The following PDF is an attempt to persuade people to just explore ChatGPT or in my case, CoPilot, to get familiar with them. Those tools are designed to be easy to use; whether you get anything useful out of the tools is a different thing.

I do have my own take on the prompting. Most stress the need to give it context and enough details to enable the gen AI to supply what you need but for those who have not touched it, that suggestion can be a bit intimidating. It’s kind of like “You MUST DO THIS…” when all that is called for is exploring. So, I start off when a general prompt, just to see what it will give me.

Sometimes it can come back with something really interesting to explore. That exploration might be more productive that what you had originally intended. At the very least, I find that starting with the general preps the AI for what I’m going to be asking and it will start to pull together what it may have to go through. And sometimes its answers help clarify what I really am asking and thus I narrow down my ask.

Anyway, I’m just trying to encourage people to play with it because this technology could get better, and you would want to know what it is about.

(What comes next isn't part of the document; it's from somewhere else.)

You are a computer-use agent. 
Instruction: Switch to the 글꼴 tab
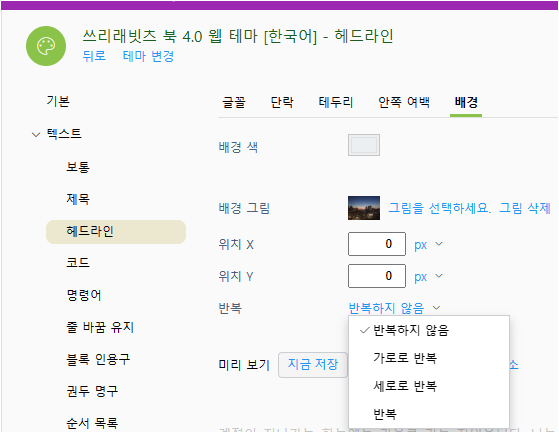[234, 102]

Then once you input your general prompt, see what AI gives you and then probe further with giving it more context to maybe direct it in some direction. As one author says, you want to direct AI to give you information about bank as in banking industry or as in riverbanks. In my example, I wanted to focus on 2023 and just on Excel functions rather than entire universe of Microsoft. Microsoft includes stuff such as developer’s environment or Azure or other types of stuff that I do not currently use. Its answers gave me an idea on how to go about getting specific on what I really was looking for.

It is really just trial and error. Besides, one day it will give you one answer and then the next day it will give you something else. So far, these generative AI are rather inconsistent.

Later on, I will talk more about that.